Selected excerpt

-=-=-

When students Saksham Khosla ’15, Venkata Shiva Mandala ’15, and Prakash Paudel ’15 met at the Fall 2011 International Student Pre-Orientation Program, their conversation revolved around one topic: football—or rather, whether the proper name for the sport is football or soccer. When the group met for coffee spring 2013, however, their topic had much more depth. “We were talking about the technologies that could be used in education in developing countries like India, Nepal, Ghana, and Senegal,” says Khosla, a politics and creative writing double-major with an economics minor.
Conversation quickly lead to action. In just two months—and with funding from Oberlin’s Creativity and Leadership program—Mandala and Khosla, both natives of New Delhi, India, were on their way to Khosla’s high school, Sanskriti School, with a “rudimentary prototype of a projector and speakers” in tow. The pair used the prototype to show educational geography and English language videos.
“The idea was we would just throw [the projector and speakers] in a classroom and see what happens. We didn’t know how people would respond to the resource. We just wanted to see.” As it turned out, he says,” it was incredibly useful for them. We came back to Oberlin, and said, ‘Wow, this has legs. We better run with it.’”
And run they did. What started as an idea has grown into LumenEd, a social venture that brings digital learning content to students in developing countries without reliable access to electricity or internet and connects them with peers across the world.
Global Learning with a Bright Orange Box
The name LumenEd is a combination of “lumen,” a measure of the amount of total visible light emitted by a source, and “education.” LumenEd’s product is the Bright Orange Box, a battery-powered smart projector that evolved from the prototype Khosla and Mandala took to New Delhi in 2014.
Thomas Kreek, a physics major who joined the LumenEd team in September 2013, is the primary engineer of the Bright Orange Box. With the assistance of additional developers, Kreek designed a more sophisticated Bright Orange Box that incorporates Raspberry PI—a low cost, credit card-sized computer that plugs into a computer monitor or TV—while working in New Delhi this past summer, a stay made possible by a $10,000 Projects for Peace grant.
According to LumenEd’s press materials, the Bright Orange Box outputs 500 lumens and has 8W stereo speakers, allowing it to display content even in bright, loud classrooms. It has a 7-inch screen on its top—which teachers use to navigate the device interface and play content from an external USB drive—and can record HD videos.
Khosla says LumenEd has had great success working with non-governmental organizations (NGOs) such as Teach for India that employ college-educated teachers who are comfortable using technology and are eager to bring digital content into their classrooms. “A lot of these teachers were bringing their laptops to school every day, and then the 30 to 40 students in each class crowded around the 11-inch screen. It just wasn’t working,” he says. “A projector that is bright, loud, and can display content on a blackboard, that was something they found really useful.”

-=-=-

Supplied data
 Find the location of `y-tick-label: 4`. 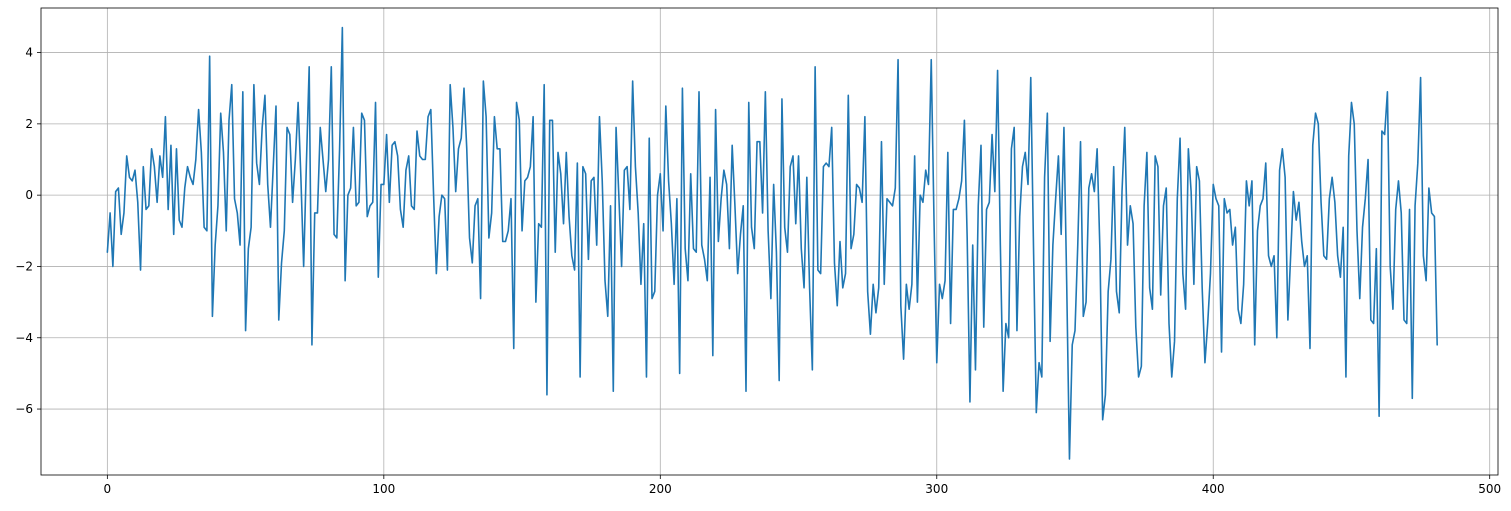

y-tick-label: 4 is located at coordinates (29, 53).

-=-=-

Exercise objective
According to the article about LumenEd, how many lumens does the Bright Orange Box output? The data comes from a separate source.

The answer
500 lumens.